Location
- 700 Patti Drive Berwick, Louisiana 70342 United States 29°42′50″N 91°14′24″W﻿ / ﻿29.7140°N 91.2401°W

Information
- Type: Public High School
- School district: St. Mary Parish School Board
- Principal: Toney Linn
- Staff: 32.43 (FTE)
- Enrollment: 519 (2023-2024)
- Student to teacher ratio: 16.00
- Colors: Black and gold
- Mascot: Panthers
- Nickname: BHS
- Website: bhs.stmaryk12.net

= Berwick High School (Louisiana) =

Berwick High School, abbreviated BHS, is a high school in Berwick, Louisiana, United States. It is a part of the St. Mary Parish School Board.

During the academic years of 2007, 2008, and 2013, U.S. News & World Report recognized Berwick High School as a bronze medal school, ranking it as one of the best high schools in the United States in an annual report.

==Extracurricular activities==
Berwick High offers 4-H Club, Anime Club, Beta Club, Chess Club, Drama Club, FFA, Insight, Interact, Key Club, Quiz Bowl, Student Council, and HOSA.

==Athletics==
Berwick is in District 9-3A of the LHSAA and offers athletic programs, such as football, cheerleading, cross country, swim team, volleyball, basketball, baseball, softball, track and field, bowling, power-lifting and golf.

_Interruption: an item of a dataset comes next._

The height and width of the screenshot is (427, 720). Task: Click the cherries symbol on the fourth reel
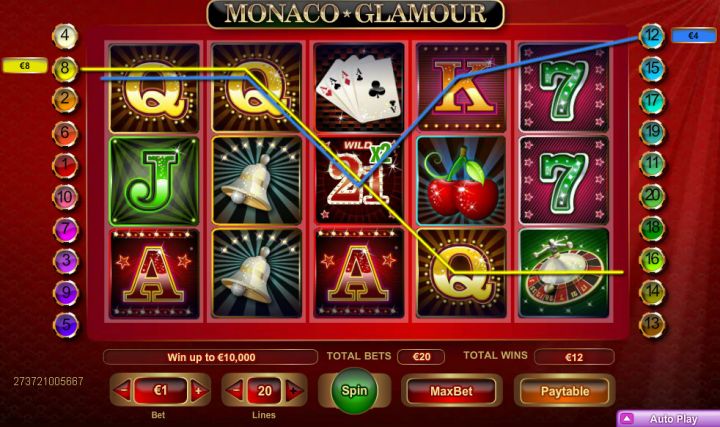click(462, 180)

The current Athletic Director is Coach Mike Walker.

===Championships===
Baseball Championships

The baseball team won the Class 2A State Championship in 1978 defeating John Curtis High School by a score of 2-0. In 2018, they won the Class 3A State Championship, defeating Iota High School 7-2. On May 12, 2023, the Berwick High School baseball team beat third-seeded Doyle High School 4-2 winning the Division III nonselect title game at the LHSAA state baseball tournament at McMurry Park.

Softball Championships

The softball team is a two-time state championship team under the direction of Lloyd Burchfield.

Tennis Championships

The tennis team won state in 2012 and were state runner-up in 2013.

==Band==
Berwick High School's band, the Sound of Pride, has won sweepstakes honors at Louisiana's State Instrumental Festival for 2005, 2006, 2007, 2009, 2010, 2011, 2012, and 2014. The band also competes in Class A at the Louisiana Showcase of Marching Bands. The Sound of Pride has won three back-to-back championships from 2001 to 2003 and back-to-back championships from 2006 to 2008. Since 2013, the Sound of Pride has been under the direction of Mrs. BJ McCarter.